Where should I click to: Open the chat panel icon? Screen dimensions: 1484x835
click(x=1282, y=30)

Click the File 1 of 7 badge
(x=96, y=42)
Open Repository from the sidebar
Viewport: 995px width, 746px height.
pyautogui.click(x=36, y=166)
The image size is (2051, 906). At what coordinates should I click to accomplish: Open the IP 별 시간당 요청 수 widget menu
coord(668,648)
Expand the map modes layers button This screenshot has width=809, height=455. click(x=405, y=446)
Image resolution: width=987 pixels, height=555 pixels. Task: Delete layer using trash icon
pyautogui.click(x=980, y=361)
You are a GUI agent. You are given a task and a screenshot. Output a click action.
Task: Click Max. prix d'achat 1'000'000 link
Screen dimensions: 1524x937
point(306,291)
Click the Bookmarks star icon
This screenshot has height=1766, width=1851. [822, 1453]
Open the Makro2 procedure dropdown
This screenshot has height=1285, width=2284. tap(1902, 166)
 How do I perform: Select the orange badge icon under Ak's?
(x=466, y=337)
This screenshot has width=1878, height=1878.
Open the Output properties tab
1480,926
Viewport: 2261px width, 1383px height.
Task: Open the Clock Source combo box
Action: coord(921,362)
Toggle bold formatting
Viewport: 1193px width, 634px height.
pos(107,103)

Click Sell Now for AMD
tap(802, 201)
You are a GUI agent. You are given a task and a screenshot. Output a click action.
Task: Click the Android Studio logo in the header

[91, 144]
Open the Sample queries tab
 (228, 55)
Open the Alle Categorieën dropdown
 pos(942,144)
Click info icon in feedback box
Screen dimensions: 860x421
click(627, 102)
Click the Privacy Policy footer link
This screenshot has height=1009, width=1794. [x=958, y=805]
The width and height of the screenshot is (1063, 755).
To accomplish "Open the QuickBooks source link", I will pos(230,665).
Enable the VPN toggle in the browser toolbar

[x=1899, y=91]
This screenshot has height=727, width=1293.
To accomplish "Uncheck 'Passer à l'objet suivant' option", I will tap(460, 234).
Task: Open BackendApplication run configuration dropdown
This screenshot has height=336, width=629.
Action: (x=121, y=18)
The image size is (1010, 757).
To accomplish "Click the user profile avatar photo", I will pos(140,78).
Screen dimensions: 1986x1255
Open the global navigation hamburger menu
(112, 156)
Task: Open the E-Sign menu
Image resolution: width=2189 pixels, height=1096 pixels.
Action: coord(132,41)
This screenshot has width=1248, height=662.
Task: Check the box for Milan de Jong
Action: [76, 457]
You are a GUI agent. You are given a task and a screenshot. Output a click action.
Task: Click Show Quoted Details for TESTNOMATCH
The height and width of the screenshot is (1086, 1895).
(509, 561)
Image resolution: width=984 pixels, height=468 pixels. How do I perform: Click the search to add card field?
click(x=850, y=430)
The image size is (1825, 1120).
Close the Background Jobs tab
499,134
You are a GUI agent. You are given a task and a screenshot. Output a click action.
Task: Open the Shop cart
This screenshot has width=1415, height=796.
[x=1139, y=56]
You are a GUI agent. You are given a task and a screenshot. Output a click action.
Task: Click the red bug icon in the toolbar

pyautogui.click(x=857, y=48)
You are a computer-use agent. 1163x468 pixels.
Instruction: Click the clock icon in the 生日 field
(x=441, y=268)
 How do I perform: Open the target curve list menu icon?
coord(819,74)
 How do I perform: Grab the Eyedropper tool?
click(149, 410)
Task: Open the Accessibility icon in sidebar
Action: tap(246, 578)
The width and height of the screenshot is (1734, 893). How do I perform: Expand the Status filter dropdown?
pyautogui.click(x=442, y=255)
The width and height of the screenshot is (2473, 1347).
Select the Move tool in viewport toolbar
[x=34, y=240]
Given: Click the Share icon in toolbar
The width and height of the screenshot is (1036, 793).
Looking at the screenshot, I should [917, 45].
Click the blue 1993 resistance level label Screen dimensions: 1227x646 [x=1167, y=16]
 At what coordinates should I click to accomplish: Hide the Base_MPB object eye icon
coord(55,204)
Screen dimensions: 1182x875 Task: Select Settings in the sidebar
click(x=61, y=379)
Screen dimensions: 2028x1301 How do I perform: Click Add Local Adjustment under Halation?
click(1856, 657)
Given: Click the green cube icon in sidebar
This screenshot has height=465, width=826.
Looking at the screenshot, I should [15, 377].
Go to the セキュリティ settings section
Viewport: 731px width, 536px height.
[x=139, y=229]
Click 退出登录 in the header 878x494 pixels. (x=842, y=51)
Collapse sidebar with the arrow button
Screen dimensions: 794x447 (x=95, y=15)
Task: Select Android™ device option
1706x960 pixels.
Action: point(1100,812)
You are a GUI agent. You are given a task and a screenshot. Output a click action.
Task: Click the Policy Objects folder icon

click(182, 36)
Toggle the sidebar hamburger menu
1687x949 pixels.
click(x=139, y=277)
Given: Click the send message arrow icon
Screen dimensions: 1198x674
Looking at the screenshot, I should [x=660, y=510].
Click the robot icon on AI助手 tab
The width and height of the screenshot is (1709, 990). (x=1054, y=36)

####

> _Work order_
Please filter the entries above down to the lines holding "will" and copy them.

> _Answer to this task_
To accomplish "Open the QuickBooks source link", I will pos(230,665).
To accomplish "Uncheck 'Passer à l'objet suivant' option", I will tap(460, 234).
To accomplish "Click the user profile avatar photo", I will pos(140,78).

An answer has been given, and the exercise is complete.